Vi è mai capitato di aprire un libro, leggerne le prime pagine e avere l'impressione di aver spalancato una finestra; per poi sentire sul viso un'aria fresca, piacevole e primaverile?...
Pubblichiamo la recensione di Domenico Astuti a “Shantaram” di Gregory David Roberts per l’accuratezza dell’analisi e la passione con cui rende la bellezza dell’opera

Vi è mai capitato di aprire un libro, leggerne le prime pagine e avere l’impressione di aver spalancato una finestra; per poi sentire sul viso un’aria fresca, piacevole e primaverile? Un’aria che avevate dimenticato e quasi non ne ricordavate l’esistenza. Questo romanzo di una vita ci ha dato proprio questa piacevole sensazione. Ed anche le 1165 pagine che abbiamo avuto davanti agli occhi – e che ci hanno un po’ spaventato: ma è da tempo che riteniamo che un romanzo non possa essere più lungo di trecento pagine se non vuole essere autoreferenziale, egotista e torrenziale– si sono volatilizzate con una leggerezza piacevole.

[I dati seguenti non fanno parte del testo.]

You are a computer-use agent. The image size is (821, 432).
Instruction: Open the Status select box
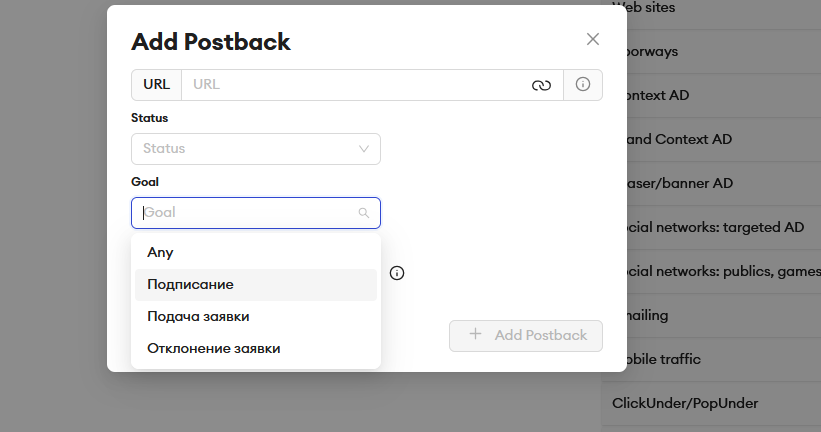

E’ raro in questo nuovo secolo, in cui la letteratura, il cinema e le arti in generale soffrono di una certa claustrofobia estetica, umana e morale, aver trovato questo romanzo ‘epico’ australiano che racconta errori e orrori fatti e osservati da un piccolo essere umano fragile ma mai domo o sconfitto. In fondo, passando dal ruolo del fuggiasco ricercato, a medico improvvisato per poveri e indigenti in un faticente slum di Bombay, diventando un attore nel film di Bollywood, ad essere un amico di mafiosi e giungendo persino a trovarsi combattente con i mujahideen islamici in Afghanistan e in Pakistan, il nostro Shantaram non fa altro che un viaggio dantesco alla ricerca della riconciliazione con se stesso e dei suoi errori giovanili; del voler rimanere coerente verso il bisogno di credere in qualcosa e forse della ricerca disperata di una figura paterna. Cosa è in fondo un rivoluzionario degli Anni Settanta se non colui che ha ‘negato’ il padre – sistema sociale, a volte lo ha ucciso e purtroppo, in qualche caso facendolo, ha ucciso se stesso?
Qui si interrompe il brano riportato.